- Trecho do texto:

A Verdadeira História da Gangue de Ned Kelly

Kurzel busca redenção

Por Vitor Velloso

Durante a Mostra de São Paulo 2019

A maneira como “A Verdadeira História da Gangue de Ned Kelly” desenvolve a factualidade da narrativa que irá apresentar representa uma interessante condução por assumir o caráter ficcional acima dos fatos. Compreendendo que nada naquela história é real, o diretor Justin Kurzel inicia uma odisseia de loucuras propositais para construir Ned Kelly (George MacKay). O caráter volátil da personagem, que normalmente explode em violência, é o fio condutor da trama, que irá utilizar toda essa insanidade espontânea (mas pouco previsível) para seduzir o espectador no jogo de câmera e luz. Kurzel altera a realidade física do espaço, realocando o cenário com sua forma claustrofóbica e escura. Esse enclausuramento reflete grande parte dos sentimentos conflituosos de Ned. Dessa forma, o diretor nos propõe um salto na psique do protagonista.

O diretor gosta de trabalhar com uma direção de fotografia que destaque os contrastes e intensifique a atmosfera. Em “Macbeth”, Arkapal criava uma erudição da imagem ao passo que era rígido em sua decupagem, assim como desfigurava a proposta crível da peça. Aqui, o cineasta conta com o trabalho de Ari Wegner (Lady Macbeth) para trabalhar tais nuances. Nada muito memorável, apesar do trabalho eficiente e determinadas composições belíssimas, poucos quadros intensificam a verve que o longa busca passar. Com destaque para o primeiro plano onde vemos Ned Kelly adulto, o filme não atrai facilmente o espectador com o lirismo fragmentado de um texto pouco organizado.

A condição textual de “A Verdadeira História da Gangue de Ned Kelly”, junto com a montagem é o maior agravante aqui, pois Kurzel busca uma construção lenta e gradual, para alcançar um clímax ensandecido, mas tudo parece girar com uma lentidão imagética contra um ritmo que tenta acelerar demais o drama. Assim, é fácil perder o foco durante a projeção, já que a condução é realizada de maneira apressada. Além disso, as soluções que o roteiro encontra para dar continuidade à crescente loucura, são estapafúrdias, por vezes divertidas, mas demonstram a fragilidade dessa compreensão geral de como realizar essa escalada.

- Material exibido:

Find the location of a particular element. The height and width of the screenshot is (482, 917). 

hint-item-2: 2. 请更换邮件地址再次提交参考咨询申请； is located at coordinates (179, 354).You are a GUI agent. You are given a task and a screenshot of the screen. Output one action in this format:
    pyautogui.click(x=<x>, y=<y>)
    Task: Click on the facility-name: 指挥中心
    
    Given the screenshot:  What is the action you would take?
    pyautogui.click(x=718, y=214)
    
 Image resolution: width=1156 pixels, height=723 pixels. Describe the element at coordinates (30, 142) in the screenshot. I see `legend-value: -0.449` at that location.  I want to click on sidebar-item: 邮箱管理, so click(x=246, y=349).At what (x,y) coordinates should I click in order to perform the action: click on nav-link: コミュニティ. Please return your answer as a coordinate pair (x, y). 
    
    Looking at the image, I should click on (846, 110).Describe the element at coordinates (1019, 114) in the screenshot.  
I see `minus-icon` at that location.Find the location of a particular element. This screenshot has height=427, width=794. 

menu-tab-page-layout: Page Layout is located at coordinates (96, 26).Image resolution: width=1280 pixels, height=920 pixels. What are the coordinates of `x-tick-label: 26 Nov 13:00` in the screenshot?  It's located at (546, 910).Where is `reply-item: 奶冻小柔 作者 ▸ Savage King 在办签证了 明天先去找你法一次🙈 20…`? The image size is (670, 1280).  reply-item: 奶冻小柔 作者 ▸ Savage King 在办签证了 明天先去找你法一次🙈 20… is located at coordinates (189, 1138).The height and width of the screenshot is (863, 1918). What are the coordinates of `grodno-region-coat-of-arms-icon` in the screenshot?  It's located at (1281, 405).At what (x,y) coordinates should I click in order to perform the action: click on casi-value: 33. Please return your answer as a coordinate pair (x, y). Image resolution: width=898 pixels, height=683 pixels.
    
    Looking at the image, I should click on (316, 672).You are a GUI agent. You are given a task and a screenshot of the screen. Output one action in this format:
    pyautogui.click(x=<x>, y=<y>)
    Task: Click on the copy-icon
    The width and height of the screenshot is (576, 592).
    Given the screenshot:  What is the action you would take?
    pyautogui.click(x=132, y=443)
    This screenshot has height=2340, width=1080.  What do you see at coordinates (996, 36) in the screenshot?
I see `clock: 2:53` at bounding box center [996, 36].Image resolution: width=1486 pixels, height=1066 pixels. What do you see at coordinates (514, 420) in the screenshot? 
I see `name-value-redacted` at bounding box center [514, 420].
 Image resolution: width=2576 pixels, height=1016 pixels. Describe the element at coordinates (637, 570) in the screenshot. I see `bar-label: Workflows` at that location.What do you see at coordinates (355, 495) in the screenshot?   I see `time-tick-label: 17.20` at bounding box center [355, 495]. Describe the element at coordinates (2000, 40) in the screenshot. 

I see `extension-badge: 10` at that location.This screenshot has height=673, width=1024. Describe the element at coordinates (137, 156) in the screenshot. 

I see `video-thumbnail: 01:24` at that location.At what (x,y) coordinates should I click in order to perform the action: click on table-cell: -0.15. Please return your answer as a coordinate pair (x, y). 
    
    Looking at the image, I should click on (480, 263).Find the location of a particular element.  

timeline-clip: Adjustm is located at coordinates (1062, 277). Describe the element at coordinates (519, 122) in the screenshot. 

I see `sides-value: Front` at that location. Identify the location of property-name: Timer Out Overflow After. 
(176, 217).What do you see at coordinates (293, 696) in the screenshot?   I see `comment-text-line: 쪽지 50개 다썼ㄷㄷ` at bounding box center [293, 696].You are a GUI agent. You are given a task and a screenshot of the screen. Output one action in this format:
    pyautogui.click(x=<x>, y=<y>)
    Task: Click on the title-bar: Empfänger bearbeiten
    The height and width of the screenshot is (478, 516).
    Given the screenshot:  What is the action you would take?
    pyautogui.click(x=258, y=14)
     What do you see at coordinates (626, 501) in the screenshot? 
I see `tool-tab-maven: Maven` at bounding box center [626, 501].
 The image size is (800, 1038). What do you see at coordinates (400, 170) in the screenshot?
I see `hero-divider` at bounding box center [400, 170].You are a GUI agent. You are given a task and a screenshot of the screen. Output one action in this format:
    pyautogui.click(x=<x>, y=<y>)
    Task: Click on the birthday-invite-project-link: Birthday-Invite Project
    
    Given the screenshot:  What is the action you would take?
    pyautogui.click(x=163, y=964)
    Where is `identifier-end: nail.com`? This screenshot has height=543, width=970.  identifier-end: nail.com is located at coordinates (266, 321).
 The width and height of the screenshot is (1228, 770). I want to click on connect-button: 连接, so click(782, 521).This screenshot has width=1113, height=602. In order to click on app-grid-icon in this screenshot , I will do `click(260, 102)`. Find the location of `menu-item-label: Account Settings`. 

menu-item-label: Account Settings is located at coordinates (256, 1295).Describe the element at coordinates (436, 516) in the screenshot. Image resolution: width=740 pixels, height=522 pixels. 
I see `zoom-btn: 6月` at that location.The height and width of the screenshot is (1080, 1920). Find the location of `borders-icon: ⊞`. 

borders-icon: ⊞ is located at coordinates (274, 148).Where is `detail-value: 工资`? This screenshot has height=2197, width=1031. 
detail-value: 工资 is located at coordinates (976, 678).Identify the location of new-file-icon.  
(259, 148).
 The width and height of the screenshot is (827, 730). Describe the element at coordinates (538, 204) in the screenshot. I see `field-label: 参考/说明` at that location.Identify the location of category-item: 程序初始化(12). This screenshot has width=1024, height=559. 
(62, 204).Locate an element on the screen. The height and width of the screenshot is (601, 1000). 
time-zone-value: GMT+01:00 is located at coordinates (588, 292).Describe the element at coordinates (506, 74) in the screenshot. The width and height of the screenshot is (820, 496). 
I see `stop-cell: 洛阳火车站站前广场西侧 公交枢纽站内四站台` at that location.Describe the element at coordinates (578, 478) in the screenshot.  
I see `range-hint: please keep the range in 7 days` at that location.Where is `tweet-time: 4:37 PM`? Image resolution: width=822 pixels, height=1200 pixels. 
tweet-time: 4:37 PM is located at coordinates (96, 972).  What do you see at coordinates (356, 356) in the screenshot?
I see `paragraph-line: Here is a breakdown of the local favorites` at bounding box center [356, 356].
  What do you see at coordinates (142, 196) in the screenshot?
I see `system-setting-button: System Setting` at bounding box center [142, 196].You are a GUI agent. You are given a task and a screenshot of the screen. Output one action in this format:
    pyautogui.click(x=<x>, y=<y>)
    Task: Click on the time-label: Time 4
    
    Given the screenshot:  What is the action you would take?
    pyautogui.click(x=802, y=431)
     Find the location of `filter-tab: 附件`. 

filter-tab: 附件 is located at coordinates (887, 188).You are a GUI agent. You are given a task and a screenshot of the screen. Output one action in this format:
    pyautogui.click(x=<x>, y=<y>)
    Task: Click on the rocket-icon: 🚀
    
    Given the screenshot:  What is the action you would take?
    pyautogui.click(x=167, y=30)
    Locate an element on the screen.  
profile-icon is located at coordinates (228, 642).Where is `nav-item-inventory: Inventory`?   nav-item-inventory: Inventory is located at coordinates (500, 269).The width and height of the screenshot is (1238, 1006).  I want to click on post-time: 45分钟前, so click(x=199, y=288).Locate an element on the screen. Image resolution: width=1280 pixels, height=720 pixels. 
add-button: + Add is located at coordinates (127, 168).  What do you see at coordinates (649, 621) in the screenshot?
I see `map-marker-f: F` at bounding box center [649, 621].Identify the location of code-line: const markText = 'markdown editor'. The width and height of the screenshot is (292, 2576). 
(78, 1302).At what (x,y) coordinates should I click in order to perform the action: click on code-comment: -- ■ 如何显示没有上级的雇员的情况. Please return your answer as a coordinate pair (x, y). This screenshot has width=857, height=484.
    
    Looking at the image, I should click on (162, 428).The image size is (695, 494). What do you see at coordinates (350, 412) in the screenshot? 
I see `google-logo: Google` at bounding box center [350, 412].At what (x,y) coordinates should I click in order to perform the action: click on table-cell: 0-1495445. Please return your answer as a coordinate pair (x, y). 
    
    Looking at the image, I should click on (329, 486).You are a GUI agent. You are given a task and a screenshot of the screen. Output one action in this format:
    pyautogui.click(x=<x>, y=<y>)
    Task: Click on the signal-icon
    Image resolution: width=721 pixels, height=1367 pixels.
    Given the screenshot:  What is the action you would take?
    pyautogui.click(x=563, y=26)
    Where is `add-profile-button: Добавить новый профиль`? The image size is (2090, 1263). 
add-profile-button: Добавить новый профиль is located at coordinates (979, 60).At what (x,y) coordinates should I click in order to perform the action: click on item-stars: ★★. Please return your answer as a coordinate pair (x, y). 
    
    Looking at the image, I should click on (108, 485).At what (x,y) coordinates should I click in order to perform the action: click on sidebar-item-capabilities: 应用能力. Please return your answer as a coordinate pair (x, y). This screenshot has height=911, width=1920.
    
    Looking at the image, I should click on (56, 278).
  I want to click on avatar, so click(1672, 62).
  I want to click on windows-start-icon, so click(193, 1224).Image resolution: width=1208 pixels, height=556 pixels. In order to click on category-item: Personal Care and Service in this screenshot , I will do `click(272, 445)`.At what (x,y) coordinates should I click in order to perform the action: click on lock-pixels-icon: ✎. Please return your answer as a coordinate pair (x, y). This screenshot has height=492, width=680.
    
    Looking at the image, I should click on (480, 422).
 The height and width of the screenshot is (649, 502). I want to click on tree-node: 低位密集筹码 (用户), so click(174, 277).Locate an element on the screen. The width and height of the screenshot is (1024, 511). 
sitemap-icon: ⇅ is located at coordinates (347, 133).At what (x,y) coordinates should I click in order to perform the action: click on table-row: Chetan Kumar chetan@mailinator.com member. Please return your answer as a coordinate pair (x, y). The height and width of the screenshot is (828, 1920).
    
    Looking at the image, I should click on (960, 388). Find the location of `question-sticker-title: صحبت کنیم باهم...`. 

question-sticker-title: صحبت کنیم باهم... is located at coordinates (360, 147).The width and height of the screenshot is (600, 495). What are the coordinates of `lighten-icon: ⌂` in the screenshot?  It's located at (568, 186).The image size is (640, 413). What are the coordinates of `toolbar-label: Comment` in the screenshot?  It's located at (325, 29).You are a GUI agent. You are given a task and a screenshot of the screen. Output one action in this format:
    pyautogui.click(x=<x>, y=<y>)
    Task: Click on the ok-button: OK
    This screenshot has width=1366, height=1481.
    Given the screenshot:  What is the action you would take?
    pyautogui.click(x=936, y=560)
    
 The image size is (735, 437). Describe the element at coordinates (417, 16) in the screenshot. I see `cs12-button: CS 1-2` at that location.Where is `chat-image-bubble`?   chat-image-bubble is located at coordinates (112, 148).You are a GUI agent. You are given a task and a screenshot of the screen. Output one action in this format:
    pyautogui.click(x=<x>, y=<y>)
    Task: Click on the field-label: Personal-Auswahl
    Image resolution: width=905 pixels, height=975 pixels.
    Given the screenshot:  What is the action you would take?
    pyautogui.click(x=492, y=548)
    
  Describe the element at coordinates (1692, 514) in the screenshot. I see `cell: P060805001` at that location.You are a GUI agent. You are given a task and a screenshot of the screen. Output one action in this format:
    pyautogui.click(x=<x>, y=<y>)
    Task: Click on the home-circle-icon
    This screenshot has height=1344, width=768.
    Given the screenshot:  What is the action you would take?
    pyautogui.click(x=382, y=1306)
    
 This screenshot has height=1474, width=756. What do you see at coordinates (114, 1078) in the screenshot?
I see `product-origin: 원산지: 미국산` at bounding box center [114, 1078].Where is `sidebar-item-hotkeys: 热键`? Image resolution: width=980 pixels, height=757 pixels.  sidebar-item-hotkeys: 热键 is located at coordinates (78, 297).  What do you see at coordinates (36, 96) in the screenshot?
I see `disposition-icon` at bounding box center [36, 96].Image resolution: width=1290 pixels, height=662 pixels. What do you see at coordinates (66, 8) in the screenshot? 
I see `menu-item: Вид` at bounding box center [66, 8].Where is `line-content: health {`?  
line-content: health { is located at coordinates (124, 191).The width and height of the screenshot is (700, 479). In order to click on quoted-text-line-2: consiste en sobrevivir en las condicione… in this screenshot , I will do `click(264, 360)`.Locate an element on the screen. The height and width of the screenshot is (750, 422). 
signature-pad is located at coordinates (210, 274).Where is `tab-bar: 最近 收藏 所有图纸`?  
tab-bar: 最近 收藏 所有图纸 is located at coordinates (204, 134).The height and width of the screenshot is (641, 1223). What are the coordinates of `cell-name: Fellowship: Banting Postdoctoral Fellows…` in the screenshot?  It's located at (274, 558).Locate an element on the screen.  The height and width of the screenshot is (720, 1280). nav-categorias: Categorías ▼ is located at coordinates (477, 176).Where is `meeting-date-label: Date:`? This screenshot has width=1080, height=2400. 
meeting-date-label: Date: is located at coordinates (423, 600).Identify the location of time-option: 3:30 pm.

- Verifique sua compreensão:
1) Responda com base na crítica de “A Verdadeira História da Gangue de Ned Kelly”, uma resposta por linha:
(a) Qual ator interpreta Ned Kelly?
(b) Com o trabalho de quem o cineasta conta na direção de fotografia?
(c) O que a crítica aponta como o maior agravante do filme?
2) Diga se cada afirmação concorda com a crítica de “A Verdadeira História da Gangue de Ned Kelly”, respondendo sim ou não e citando as palavras do texto que decidem:
(a) O diretor do filme é Justin Kurzel.
(b) Muitos quadros intensificam a verve que o longa busca passar.
(c) O cenário é realocado com uma forma claustrofóbica e escura.

- Respostas em ordem:
1)
(a) George MacKay.
(b) Ari Wegner.
(c) A condição textual, junto com a montagem.

2)
(a) Sim: “o diretor Justin Kurzel”.
(b) Não: “poucos quadros intensificam a verve que o longa busca passar”.
(c) Sim: “realocando o cenário com sua forma claustrofóbica e escura”.